=== Section Start ===

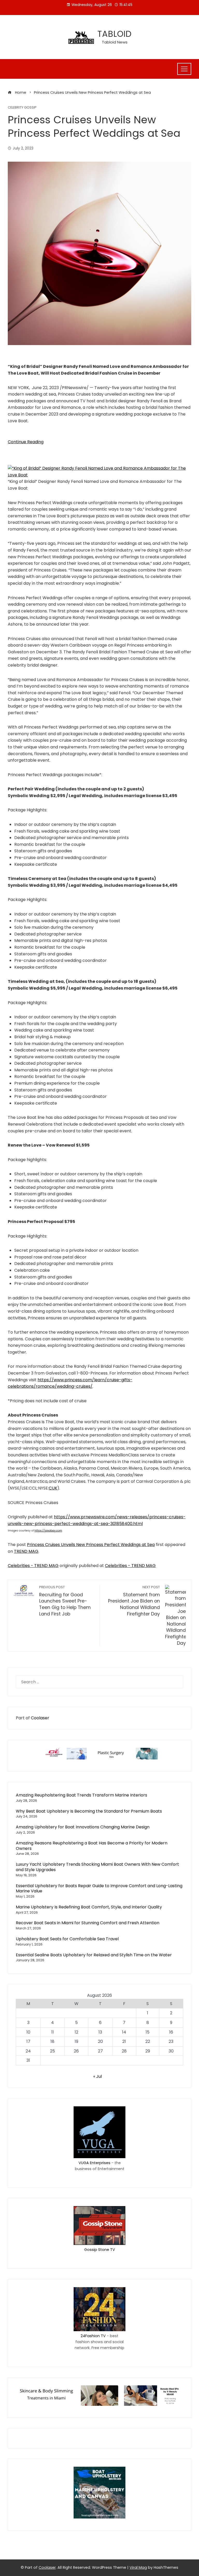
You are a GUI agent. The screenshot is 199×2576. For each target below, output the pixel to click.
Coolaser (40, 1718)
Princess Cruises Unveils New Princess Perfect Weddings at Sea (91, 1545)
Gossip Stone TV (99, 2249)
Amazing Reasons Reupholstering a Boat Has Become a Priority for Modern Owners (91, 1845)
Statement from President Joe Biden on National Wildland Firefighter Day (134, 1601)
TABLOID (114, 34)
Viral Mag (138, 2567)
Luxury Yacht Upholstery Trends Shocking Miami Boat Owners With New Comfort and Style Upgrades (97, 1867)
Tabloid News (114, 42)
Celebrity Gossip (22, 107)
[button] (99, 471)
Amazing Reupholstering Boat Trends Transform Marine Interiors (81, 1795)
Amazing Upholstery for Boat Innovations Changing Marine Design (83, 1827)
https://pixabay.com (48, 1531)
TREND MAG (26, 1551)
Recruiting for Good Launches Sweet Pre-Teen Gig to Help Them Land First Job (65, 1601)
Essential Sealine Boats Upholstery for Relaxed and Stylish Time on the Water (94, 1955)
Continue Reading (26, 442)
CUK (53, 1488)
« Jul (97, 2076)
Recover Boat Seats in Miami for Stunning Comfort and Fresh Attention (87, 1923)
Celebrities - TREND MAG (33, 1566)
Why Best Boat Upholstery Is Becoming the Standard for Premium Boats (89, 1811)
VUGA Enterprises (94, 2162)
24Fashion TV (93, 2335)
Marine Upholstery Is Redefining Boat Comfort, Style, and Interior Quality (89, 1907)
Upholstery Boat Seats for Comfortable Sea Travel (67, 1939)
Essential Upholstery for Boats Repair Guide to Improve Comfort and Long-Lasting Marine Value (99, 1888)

=== Section End ===

■ Assigned task
In your copy, please omit the pictures and print every line of the records exactly.

■ Response area
You are a GUI agent. The screenshot is 199×2576. For each target below, output the pixel to click.
Coolaser (40, 1718)
Princess Cruises Unveils New Princess Perfect Weddings at Sea (91, 1545)
Gossip Stone TV (99, 2249)
Amazing Reasons Reupholstering a Boat Has Become a Priority for Modern Owners (91, 1845)
Statement from President Joe Biden on National Wildland Firefighter Day (134, 1601)
TABLOID (114, 34)
Viral Mag (138, 2567)
Luxury Yacht Upholstery Trends Shocking Miami Boat Owners With New Comfort and Style Upgrades (97, 1867)
Tabloid News (114, 42)
Celebrity Gossip (22, 107)
[button] (99, 471)
Amazing Reupholstering Boat Trends Transform Marine Interiors (81, 1795)
Amazing Upholstery for Boat Innovations Changing Marine Design (83, 1827)
https://pixabay.com (48, 1531)
TREND MAG (26, 1551)
Recruiting for Good Launches Sweet Pre-Teen Gig to Help Them Land First Job (65, 1601)
Essential Sealine Boats Upholstery for Relaxed and Stylish Time on the Water (94, 1955)
Continue Reading (26, 442)
CUK (53, 1488)
« Jul (97, 2076)
Recover Boat Seats in Miami for Stunning Comfort and Fresh Attention (87, 1923)
Celebrities - TREND MAG (33, 1566)
Why Best Boat Upholstery Is Becoming the Standard for Premium Boats (89, 1811)
VUGA Enterprises (94, 2162)
24Fashion TV (93, 2335)
Marine Upholstery Is Redefining Boat Comfort, Style, and Interior Quality (89, 1907)
Upholstery Boat Seats for Comfortable Sea Travel (67, 1939)
Essential Upholstery for Boats Repair Guide to Improve Comfort and Long-Lasting Marine Value (99, 1888)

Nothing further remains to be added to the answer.